The PDS Catalog: From pdr-tests to Product URL Resolution

Published

March 16, 2026

Why a Catalog?

Working with NASA’s Planetary Data System (PDS) is hard. There are dozens of missions, hundreds of instruments, and millions of data products spread across multiple archive nodes. Each archive has its own URL structure, its own naming conventions, and its own quirks. A researcher who wants to download a single CTX image needs to know which PDS node hosts it, which volume it lives on, and how to construct the URL — information that isn’t encoded in the product identifier itself.

The planetarypy catalog module exists to answer a deceptively simple question: given a product identifier, what is the download URL?

The Foundation: pdr-tests

The story begins with pdr-tests, a repository maintained by Million Concepts. Its purpose is testing their PDS data reader (pdr), but in doing so it has accumulated something invaluable: a structured inventory of PDS instrument definitions.
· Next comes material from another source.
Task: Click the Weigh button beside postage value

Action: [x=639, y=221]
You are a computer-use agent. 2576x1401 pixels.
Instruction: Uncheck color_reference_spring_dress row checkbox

The repository contains ~200 instrument definition directories, each with:

A selection_rules.py file that defines a file_information dictionary — a Python dict mapping product type keys (like "edr", "rdr", "calibrated") to metadata about how to identify and validate those products.
CSV test files ({product_key}_test.csv) containing sample products with their product_id, url_stem (the directory URL), label_file, associated files, and content hashes.

pdr_tests/definitions/
├── cassini_iss/
│   ├── selection_rules.py    # file_information dict
│   ├── edr_sat_test.csv      # sample Saturn EDR products
│   └── edr_evj_test.csv      # sample Earth/Venus/Jupiter EDR products
├── diviner/
│   ├── selection_rules.py
│   └── edr_test.csv
├── mro/                      # bundles CTX, HiRISE, CRISM, SHARAD
│   ├── selection_rules.py
│   ├── ctx_edr_test.csv
│   └── hirise_edr_test.csv
...

This is the richest machine-readable source of PDS instrument metadata that exists. But it’s designed for testing a reader, not for discovery or download. The planetarypy catalog transforms it into something queryable.

Building the Catalog: From Repository to Database

Step 1: Clone pdr-tests

The _repo module performs a shallow, sparse checkout of only the pdr_tests/definitions/ directory — typically a few megabytes rather than the full repository. It tracks the last fetch timestamp and updates automatically when the local copy is more than 24 hours old.

Step 2: Parse selection_rules.py (Without Executing It)

The _parser module uses Python’s ast module to safely extract the file_information dictionary from each selection_rules.py without executing any code. This is a deliberate security decision — the files are third-party Python code, and we only need the dictionary literal. The AST parser handles constants, lists, dicts, variable references, f-strings, and other common patterns.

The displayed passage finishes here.